[Extracted data Boundary: Start]

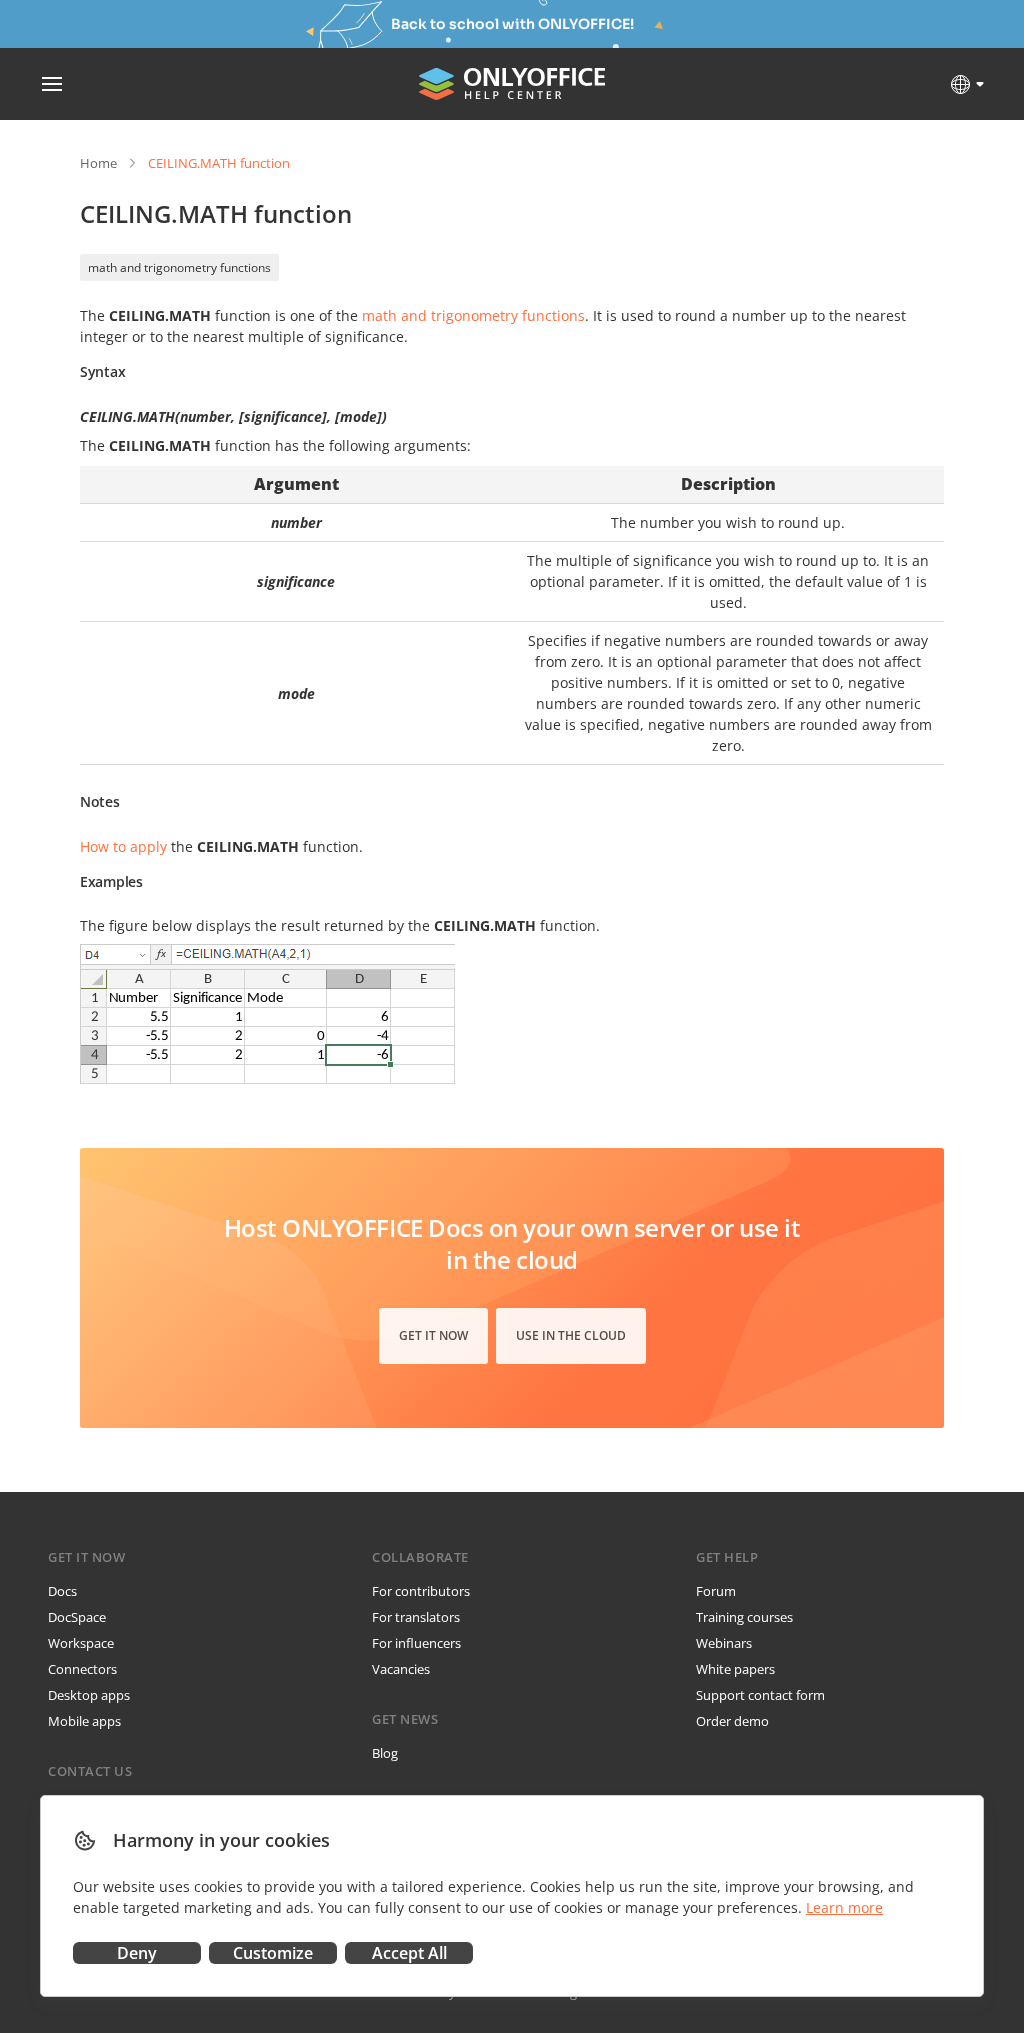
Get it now (433, 1335)
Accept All (409, 1953)
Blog (385, 1753)
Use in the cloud (571, 1335)
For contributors (421, 1591)
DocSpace (77, 1617)
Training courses (744, 1617)
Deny (137, 1953)
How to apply (123, 846)
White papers (735, 1669)
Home (98, 163)
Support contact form (760, 1695)
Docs (62, 1591)
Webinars (724, 1643)
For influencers (416, 1643)
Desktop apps (89, 1695)
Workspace (81, 1643)
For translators (416, 1617)
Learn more (844, 1907)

[Extracted data Boundary: End]

**Goal of the exercise:** Please retype the listing above word for word, skipping each picture.

**Solution for this task:**
Get it now (433, 1335)
Accept All (409, 1953)
Blog (385, 1753)
Use in the cloud (571, 1335)
For contributors (421, 1591)
DocSpace (77, 1617)
Training courses (744, 1617)
Deny (137, 1953)
How to apply (123, 846)
White papers (735, 1669)
Home (98, 163)
Support contact form (760, 1695)
Docs (62, 1591)
Webinars (724, 1643)
For influencers (416, 1643)
Desktop apps (89, 1695)
Workspace (81, 1643)
For translators (416, 1617)
Learn more (844, 1907)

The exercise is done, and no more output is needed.